We now subtract the frame size from the stack pointer for methods
which have a frame smaller than a certain size. Also changed code to
use slow paths instead of launchpads.

Delete kStackOverflow launchpad since it is no longer needed.

ARM optimizations:
One less move per stack overflow check (without fault handler for
stack overflows). Use ldr pc instead of ldr r12, b r12.
Code size (boot.oat):
Before: 58405348
After: 57803236

TODO: X86 doesn't have the case for large frames. This could case an
incoming signal to go past the end of the stack (unlikely however).

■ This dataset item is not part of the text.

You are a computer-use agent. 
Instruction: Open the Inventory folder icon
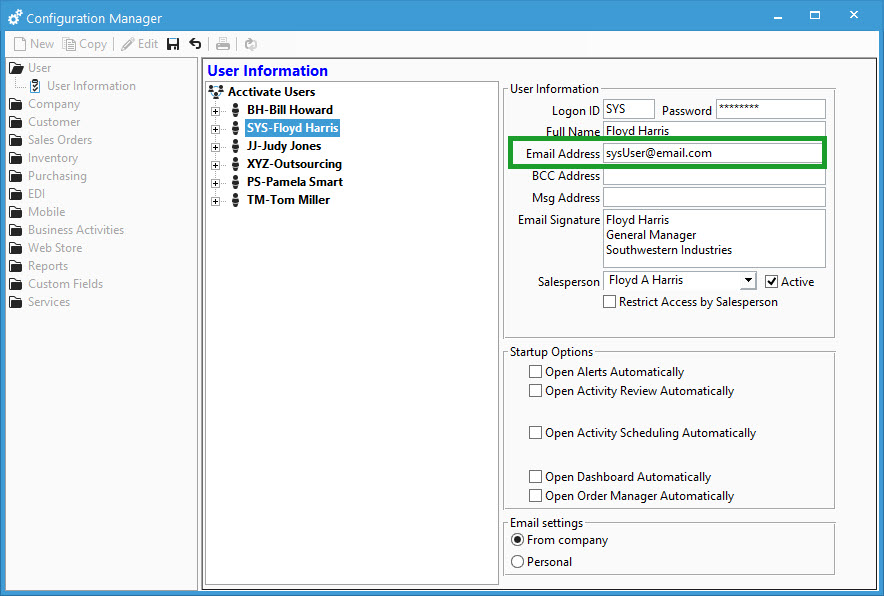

Change-Id: Ie3a5635cd6fb09de27960e1f8cee45bfae38fb33
diff --git a/runtime/thread.h b/runtime/thread.h
index fdf976d..6cbd3d9 100644
--- a/runtime/thread.h
+++ b/runtime/thread.h
@@ -101,6 +101,12 @@
 #else
   static constexpr size_t kStackOverflowReservedBytes = 16 * KB;
 #endif
+  // How much of the reserved bytes is reserved for incoming signals.
+  static constexpr size_t kStackOverflowSignalReservedBytes = 2 * KB;
+  // How much of the reserved bytes we may temporarily use during stack overflow checks as an
+  // optimization.
+  static constexpr size_t kStackOverflowReservedUsableBytes =
+      kStackOverflowReservedBytes - kStackOverflowSignalReservedBytes;
 
   // Creates a new native thread corresponding to the given managed peer.
   // Used to implement Thread.start.